* What you are asked to do *
Beginning at the line that holds "Instruction: Select the", transcribe each line exactly through the end of the records, and leave any pictures out.

* Collected data entries *
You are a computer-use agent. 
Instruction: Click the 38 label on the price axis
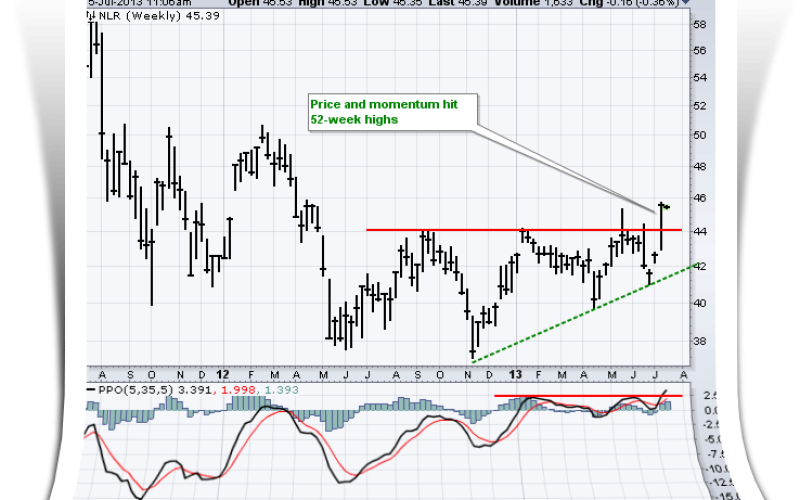pyautogui.click(x=700, y=341)
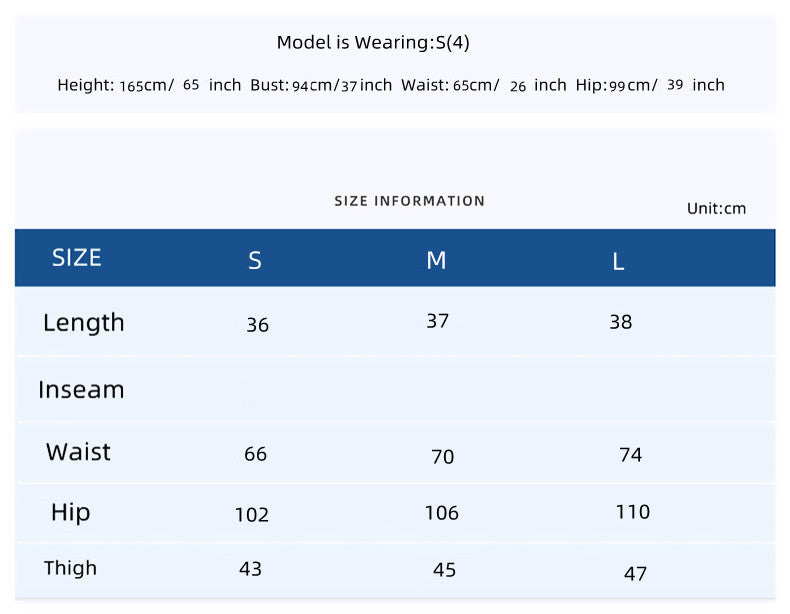This screenshot has width=790, height=614.
Task: Click the Hip row label
Action: 71,513
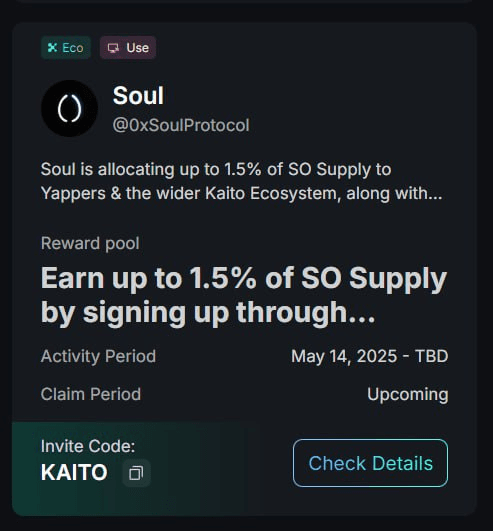Select the Use label text

[x=137, y=48]
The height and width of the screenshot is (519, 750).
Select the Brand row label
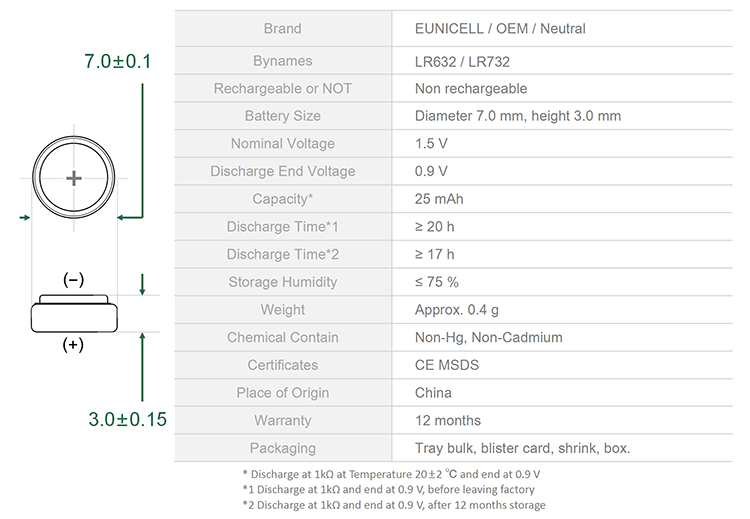(283, 29)
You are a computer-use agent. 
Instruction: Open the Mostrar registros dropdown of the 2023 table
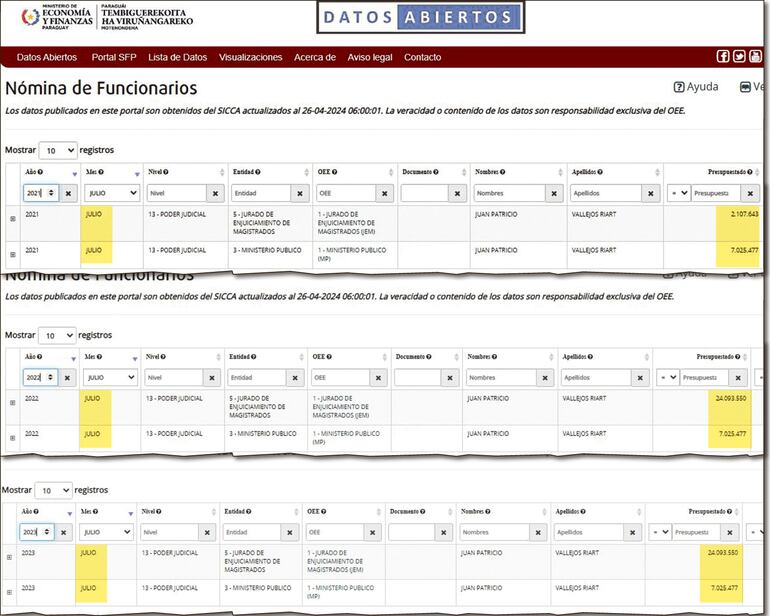coord(55,491)
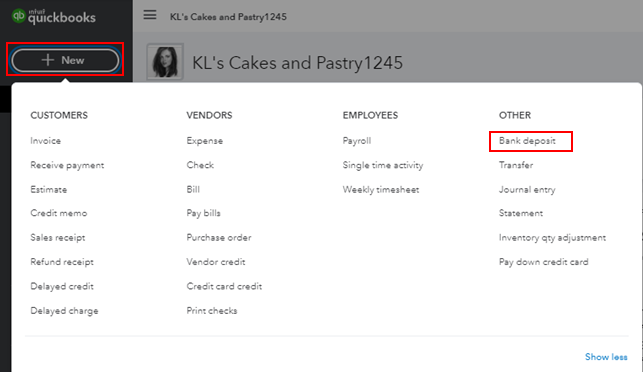The width and height of the screenshot is (643, 372).
Task: Collapse the menu with Show less
Action: tap(606, 357)
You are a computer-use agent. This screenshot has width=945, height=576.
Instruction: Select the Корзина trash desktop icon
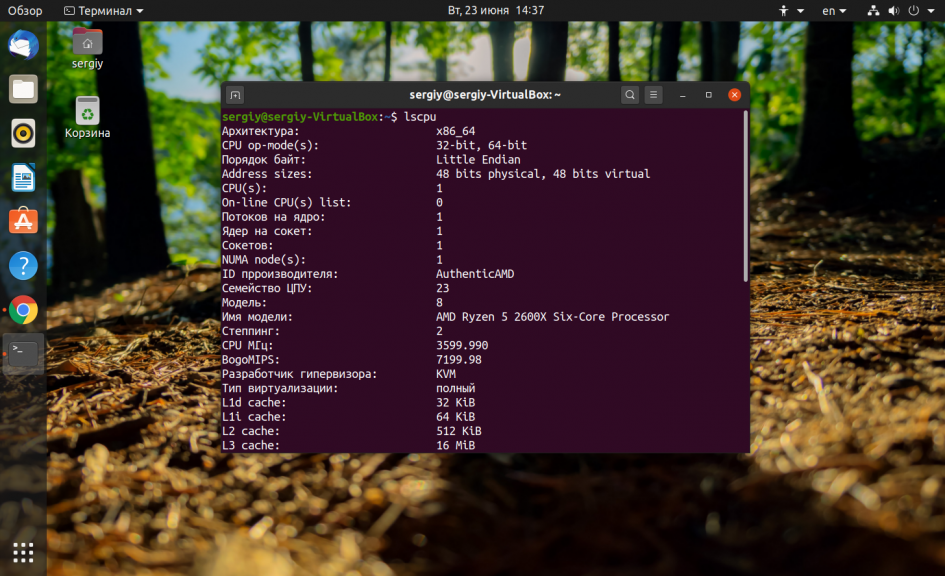click(x=87, y=118)
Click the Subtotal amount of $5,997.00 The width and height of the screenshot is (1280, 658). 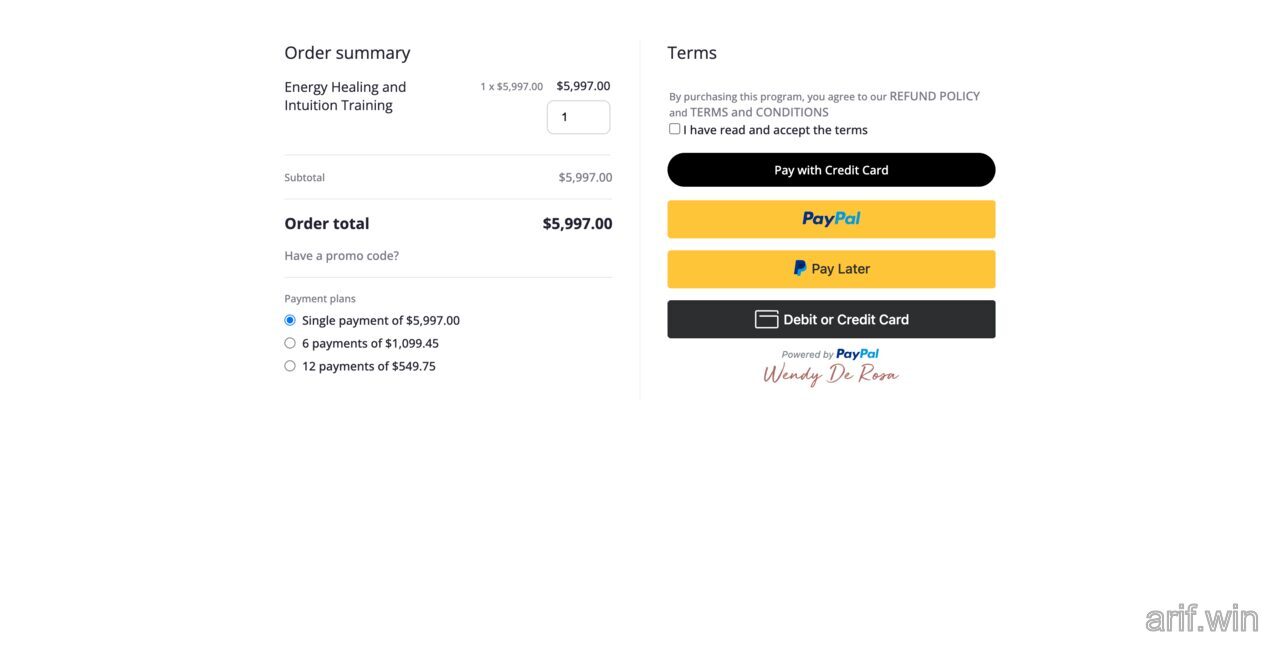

* Solution to the exercise *
Instruction: Select the Корзина trash desktop icon
click(x=87, y=118)
Click the Subtotal amount of $5,997.00 The width and height of the screenshot is (1280, 658). 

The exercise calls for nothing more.